* [PASSAGE PROVIDED]:
<<<<

John 20: 11-18 Now Mary stood outside the tomb crying. As she wept, she bent over to look into the tomb and saw two angels in white, seated where Jesus’ body had been, one at the head and the other at the foot. They asked her, “Woman, why are you crying?” “They have taken my Lord away,” she said, “and I don’t know where they have put him.”
At this, she turned around and saw Jesus standing there, but she did not realize that it was Jesus. He asked her, “Woman, why are you crying? Who is it you are looking for?” Thinking he was the gardener, she said, “Sir, if you have carried him away, tell me where you have put him, and I will get him.” Jesus said to her, “Mary.” She turned toward him and cried out in Aramaic, “Rabboni” (which means “Teacher”).
Since March, when everyone’s lives were changed with the advent of the coronavirus pandemic, many people have felt as Mary Magdalene felt on finding an empty tomb where Jesus’s body was supposedly laid: something dearly loved has been lost. If asked why we are sad or crying, we might answer, “They have taken my ____ away!”
It may be a beloved job, the ability to travel, time with family and friends, opportunities for fun, such as bowling or eating out. Whatever it is we believe that we have lost to the virus, I think that we can identify with the sense of helplessness that we can palpably feel in Mary Magdalene’s tears and fears.
But, as the scriptures above demonstrate, often we may not know that what we are seeking to find may be right in front of us or not lost at all. Yes, this time has been devastating to the economy and to our sense of any control over our lives, especially for individuals who have lost their loved ones. I do not mean to diminish the impact that this pandemic has had on everyone, and continues to do so.
Yet, it has also been a time when many have come to realize that we had started to rely on ourselves and not on our Savior and our God, Jesus Christ. But, He is still the Source of the peace and love and joy that our souls hunger and thirst for and seek to find in a world in which we simply don’t know what tomorrow holds.
He knows us by name, just as he knew Mary Magdalene. I can hear Him calling your name and my name, and I can feel His compassion for us, for He knows what we are crying about and what we are seeking to find, particularly our need and hope for a semblance of normality to return soon.
Let’s remember the promises made in Matthew 6:30-34, “So do not worry, saying, ‘What shall we eat?’ or ‘What shall we drink?’ or ‘What shall we wear?’ For the pagans run after all these things, and your heavenly Father knows that you need them. But seek first his kingdom and his righteousness, and all these things will be given to you as well. Therefore do not worry about tomorrow, for tomorrow will worry about itself. Each day has enough trouble of its own.”

>>>>

* [CHECK YOUR UNDERSTANDING]:
1 > From the reflection on John 20, list every example the text gives of something people may feel they have lost to the virus.
2 > Rewrite the reflection on John 20 from "But, as the" up to and including "what tomorrow holds.", renaming "Savior" as "Redeemer".

* [DATASET CONTENT]:

<<<<

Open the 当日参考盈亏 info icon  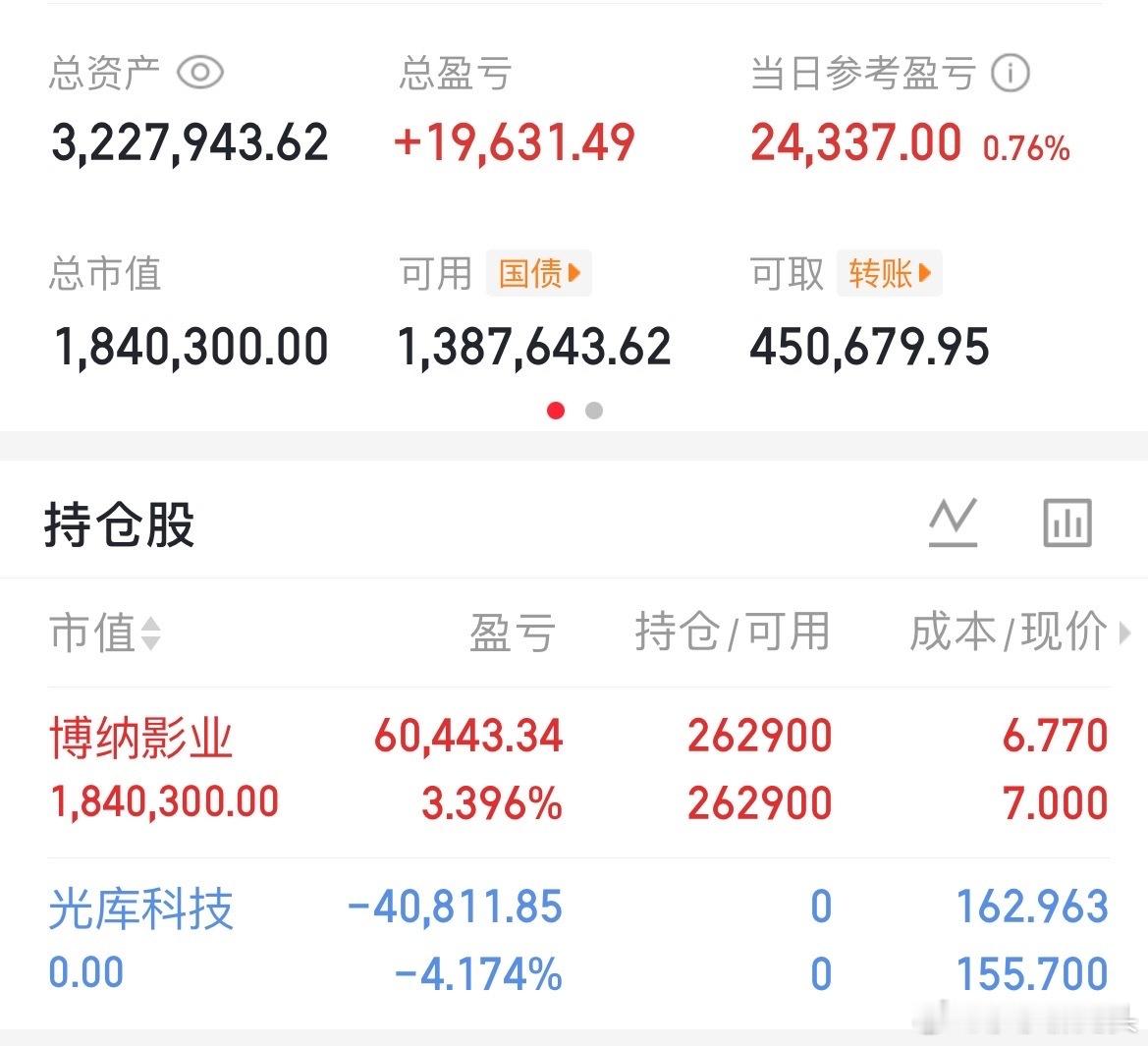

>>>>

* [EXERCISE ANSWERS]:
1 >
- a beloved job
- the ability to travel
- time with family and friends
- opportunities for fun, such as bowling or eating out

2 >
But, as the scriptures above demonstrate, often we may not know that what we are seeking to find may be right in front of us or not lost at all. Yes, this time has been devastating to the economy and to our sense of any control over our lives, especially for individuals who have lost their loved ones. I do not mean to diminish the impact that this pandemic has had on everyone, and continues to do so.
Yet, it has also been a time when many have come to realize that we had started to rely on ourselves and not on our Redeemer and our God, Jesus Christ. But, He is still the Source of the peace and love and joy that our souls hunger and thirst for and seek to find in a world in which we simply don’t know what tomorrow holds.